Internet is no longer considered a "utility" but an "opt in" product

With the classification of broadband internet access services and mobile broadband internet access services restored to “information service,” and “private mobile service”, these services lose their status as “utility” and become simple opt in products, open to all competition on the market and little regulation. The FCC said the 2015 rules hampered innovation, particularly among small ISPs serving rural consumers. The new classifications –or rather the return to the old ones- will therefore encourage investment into broadband and innovation, and close the digital divide. 

ISPs will still have to disclose practices, with market forces ensuring consumer protection

Under the new rules voted in today, ISP will have to disclose information about their practices to consumers, entrepreneurs, and the Commission, including any blocking, throttling, paid prioritization, or affiliated prioritization. The FCC believes that that transparency, combined with market forces as well as antitrust and consumer protection laws, will achieve just about the same results as the 2015 rules, at a lower cost. The new rules eliminate what the FCC calls the “vague and expansive Internet Conduct Standard, under which the FCC could micromanage innovative business models.” The FCC explained previously that the Standard gave it far-reaching discretion to prohibit any ISP practice that could “unreasonably interfere or unreasonably disadvantage” the ability of consumers to access the online content and services of their choosing, and the ability of online content and service providers to freely access customers.

The vote

The officially named Declatory Ruling, Report and Order was voted along party lines (3-2), and passed despite calls from public interest and consumer groups, as well as from FCC commissioners. FCC Chairman Ajit Pai was joined by commissioners Michael O’Rielly and Brendan Carr in voting for the measure, while commissioners Jessica Rosenworcel and Mignon Clyburn dissented.  


Reaction to the news was immediate. 

Washington public interest group Public Knowledge called the vote “deeply troubling” and a “radical break from an almost 20 years of bipartisan FCC tradition of protecting the Open Internet.” “Today’s vote is an unprecedented abdication of responsibility by the FCC to protect free expression online and to promote a free market for innovation,” the group said. 

Mimosa Networks said the biggest harm to the internet was the fundamental lack of broadband competition. With no guarantee of net neutrality and little competition, the operator said there will be little pressure on the mega-ISPS to compete on price, improve their networks and ensure fair treatment to all types of traffic. It is then now “crucial for the tech industry to quickly unite and adopt new tactics to overcome America’s broadband problems and elevate the digital economy.” Co-founder and CPO Jaime Fink therefore called on the FCC to open the radio airwaves fairly to ISPs of all size.

Internet Association CEO Michael Beckerman said relying on ISPs to live up to their own ‘promises’ is not net neutrality and is bad for consumers. “Let’s remember why we have these rules in the first place,” he said, adding that the Internet Association is currently weighing its legal options in a lawsuit against the Order.

New York's attorney general Eric Schneiderman said he will file a multi-state lawsuit to stop the rollback, the Washington Post reported.

ISPs say the new rules will not be the death of the internet, as some net neutrality activists have claimed, and that consumer experience will not change. "The Internet will continue to work tomorrow just as it always has," said AT&T in a statement.
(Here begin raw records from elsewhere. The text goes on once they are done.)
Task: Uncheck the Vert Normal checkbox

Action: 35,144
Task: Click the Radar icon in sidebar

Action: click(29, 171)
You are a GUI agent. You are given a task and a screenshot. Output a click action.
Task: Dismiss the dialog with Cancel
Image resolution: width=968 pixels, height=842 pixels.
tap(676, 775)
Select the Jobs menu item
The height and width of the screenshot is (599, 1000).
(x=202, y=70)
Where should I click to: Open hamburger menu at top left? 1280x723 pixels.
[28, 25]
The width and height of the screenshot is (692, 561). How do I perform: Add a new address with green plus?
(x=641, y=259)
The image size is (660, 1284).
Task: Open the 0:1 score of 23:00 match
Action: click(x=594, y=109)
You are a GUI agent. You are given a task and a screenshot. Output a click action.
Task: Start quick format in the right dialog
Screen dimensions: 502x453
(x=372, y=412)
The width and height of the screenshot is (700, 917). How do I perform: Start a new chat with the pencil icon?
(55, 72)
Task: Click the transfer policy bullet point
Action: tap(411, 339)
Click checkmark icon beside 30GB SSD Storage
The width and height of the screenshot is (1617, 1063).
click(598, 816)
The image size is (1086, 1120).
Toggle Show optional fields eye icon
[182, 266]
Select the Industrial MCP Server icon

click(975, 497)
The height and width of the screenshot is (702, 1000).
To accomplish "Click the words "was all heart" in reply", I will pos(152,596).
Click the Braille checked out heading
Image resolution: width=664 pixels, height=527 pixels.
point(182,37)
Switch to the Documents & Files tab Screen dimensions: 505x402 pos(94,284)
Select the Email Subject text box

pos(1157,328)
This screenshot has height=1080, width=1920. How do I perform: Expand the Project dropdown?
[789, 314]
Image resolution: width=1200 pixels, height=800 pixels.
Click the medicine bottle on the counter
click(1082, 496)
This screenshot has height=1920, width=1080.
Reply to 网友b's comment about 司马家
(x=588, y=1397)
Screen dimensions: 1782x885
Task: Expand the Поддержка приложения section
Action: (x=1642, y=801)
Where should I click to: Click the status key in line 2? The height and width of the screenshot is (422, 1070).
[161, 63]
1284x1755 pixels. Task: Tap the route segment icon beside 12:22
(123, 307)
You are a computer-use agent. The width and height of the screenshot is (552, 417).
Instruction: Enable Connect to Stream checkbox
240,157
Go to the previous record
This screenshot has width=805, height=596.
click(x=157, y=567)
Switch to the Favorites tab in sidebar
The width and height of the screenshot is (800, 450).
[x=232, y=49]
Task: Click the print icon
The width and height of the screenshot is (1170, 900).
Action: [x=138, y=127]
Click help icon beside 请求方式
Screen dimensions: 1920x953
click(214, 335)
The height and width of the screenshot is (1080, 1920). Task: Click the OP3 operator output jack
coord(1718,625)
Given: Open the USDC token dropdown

The officials also said the 2015 rules discouraged providers from making broadband faster and more reliable, according to the industry. USTelecom, a trade group representing AT&T, Verizon and others, said that annual broadband infrastructure spending fell from USD 78.4 billion in 2014, before the rules took effect, to USD 76 billion in 2016.

FCC Commissioner Jessica Rosenworcel, a Democrat, took aim at the public feedback process that led to the decision, alleging major irregularities in the record. She alleges that 2 million comments filed to the FCC on net neutrality were submitted under stolen identities, with half a million coming from Russian addresses. Another 50,000 net neutrality complaints seem to have gone missing, she continued.